Your assignment -> Would you transcribe the whole listing exactly and drop its images?
━━ Given data ━━
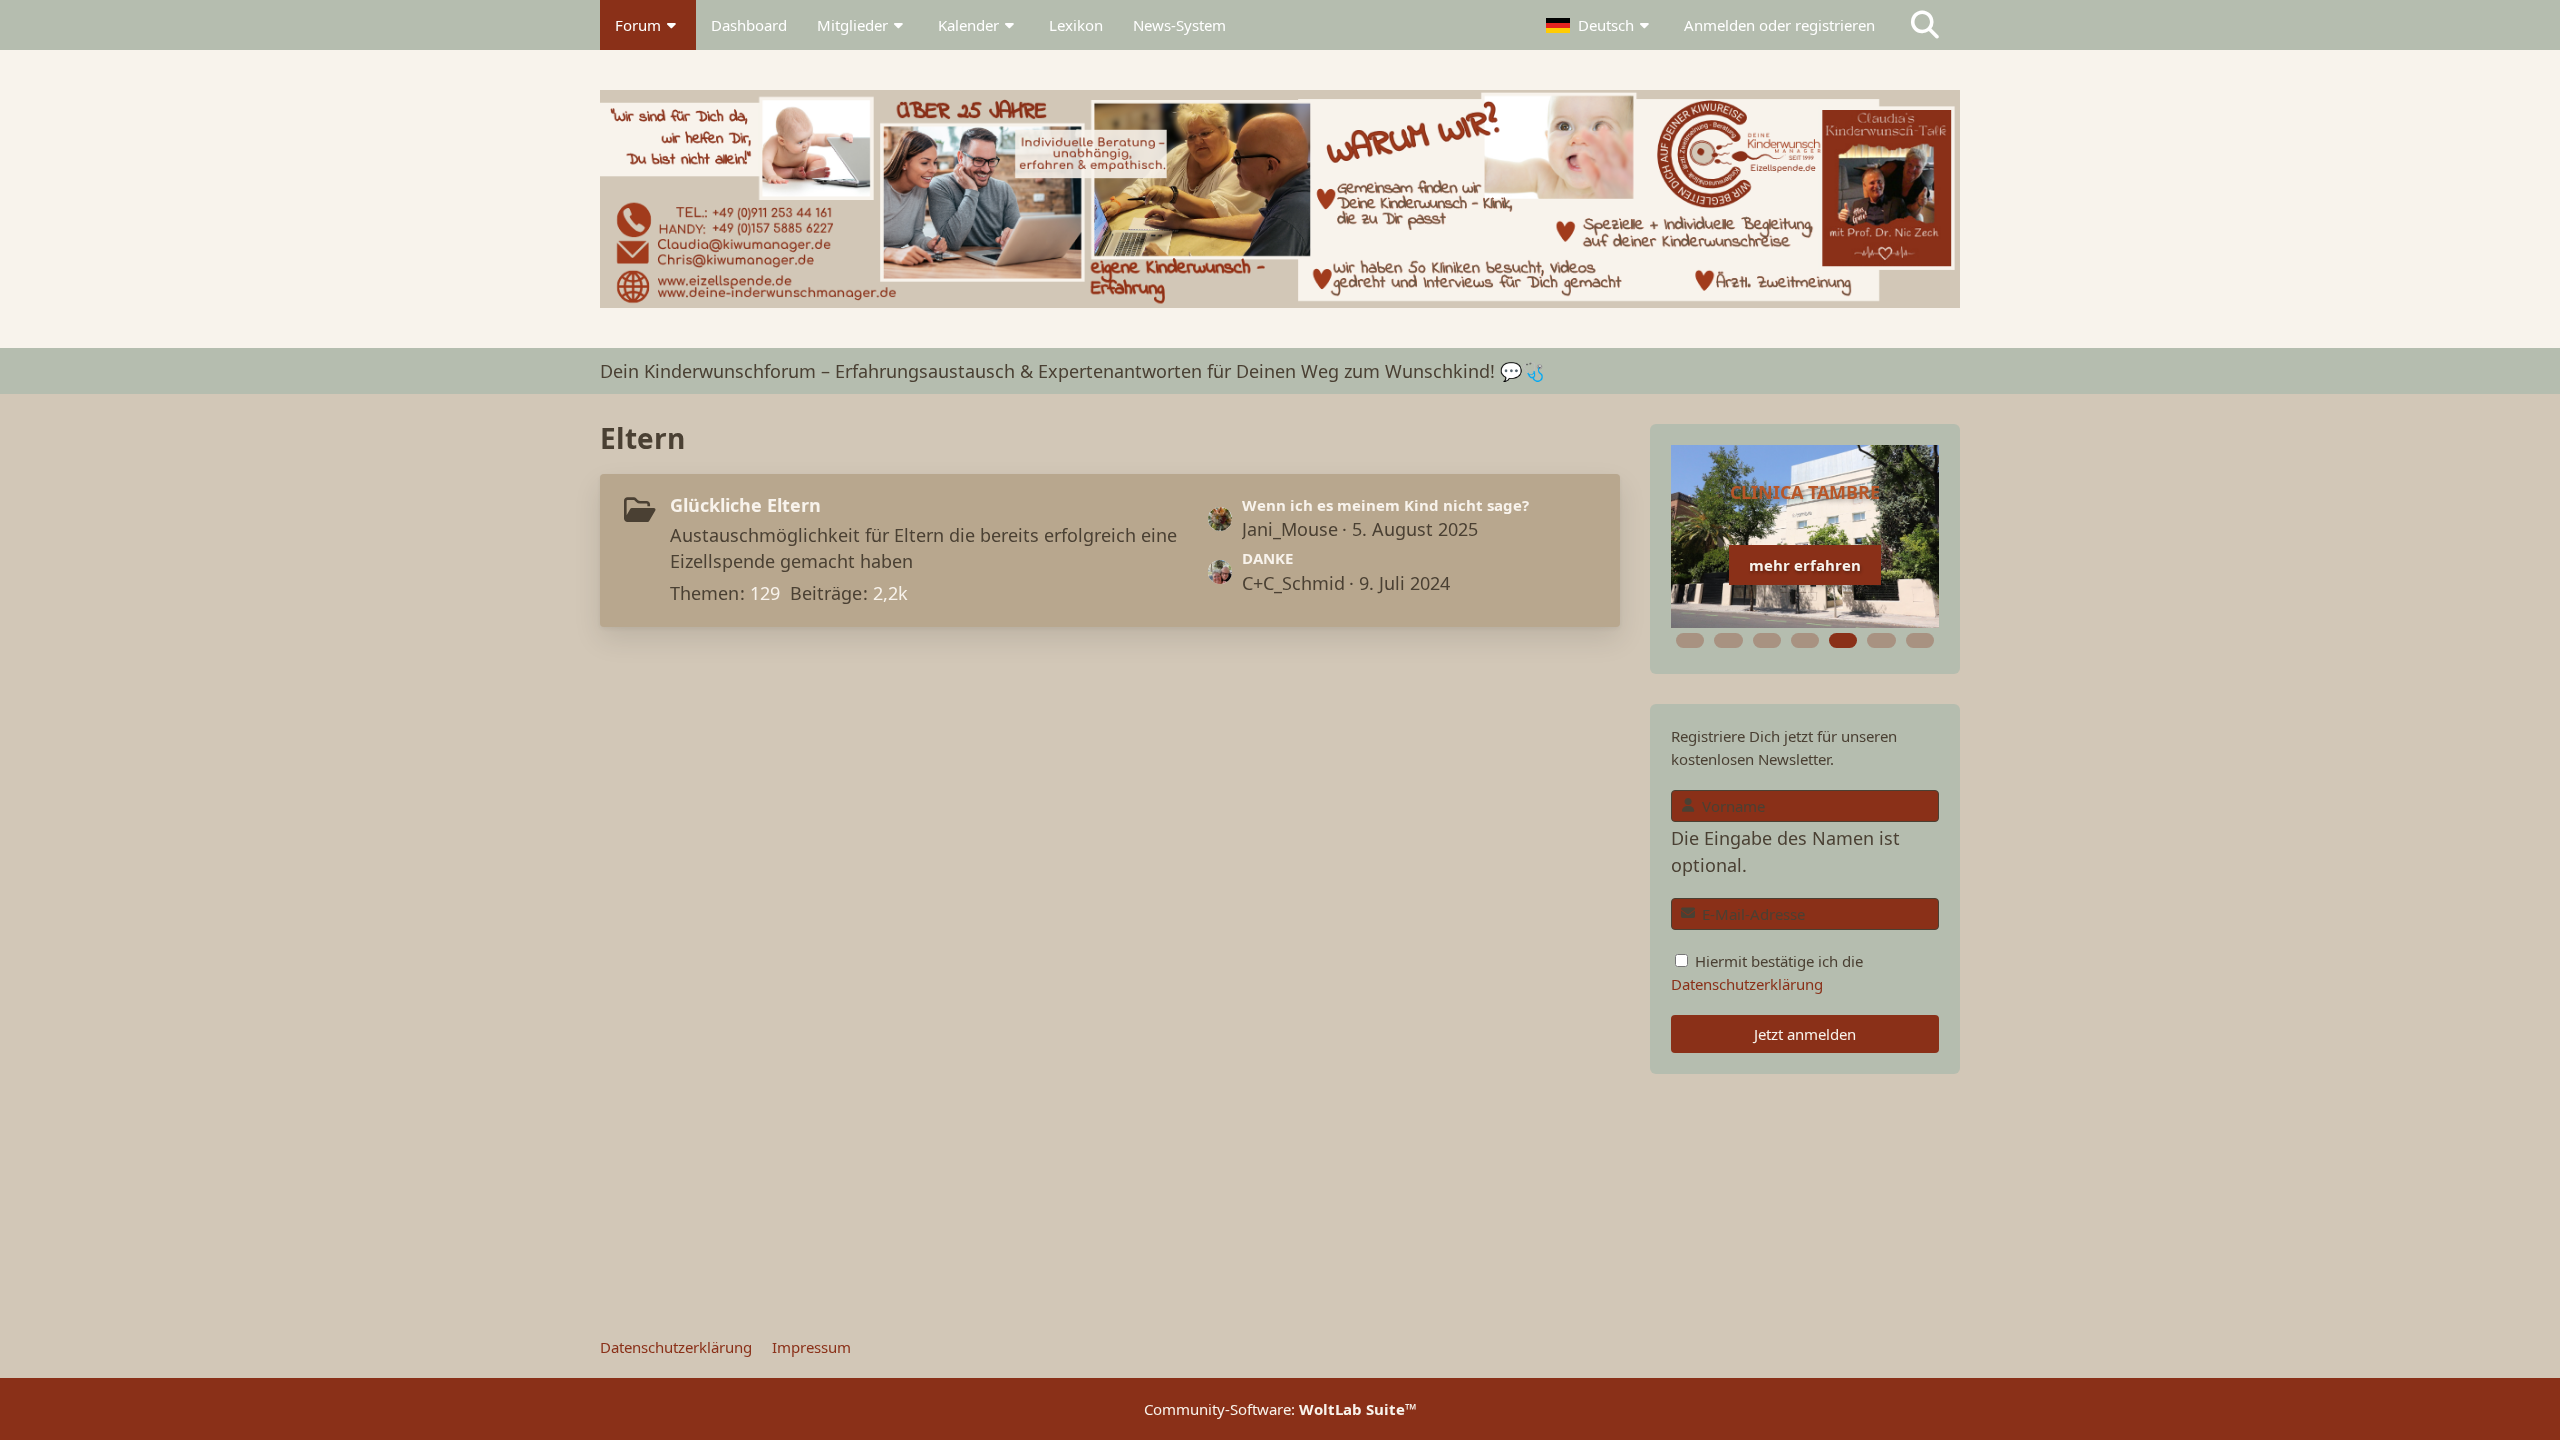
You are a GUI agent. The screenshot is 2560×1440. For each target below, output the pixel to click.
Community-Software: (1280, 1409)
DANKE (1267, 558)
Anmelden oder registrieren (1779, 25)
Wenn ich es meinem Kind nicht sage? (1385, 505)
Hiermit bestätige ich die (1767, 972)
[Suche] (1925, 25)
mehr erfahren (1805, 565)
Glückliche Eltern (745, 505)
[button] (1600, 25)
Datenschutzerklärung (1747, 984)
━━━
Expected answer ->
You are a GUI agent. The screenshot is 2560×1440. For each target below, output the pixel to click.
Community-Software: (1280, 1409)
DANKE (1267, 558)
Anmelden oder registrieren (1779, 25)
Wenn ich es meinem Kind nicht sage? (1385, 505)
Hiermit bestätige ich die (1767, 972)
[Suche] (1925, 25)
mehr erfahren (1805, 565)
Glückliche Eltern (745, 505)
[button] (1600, 25)
Datenschutzerklärung (1747, 984)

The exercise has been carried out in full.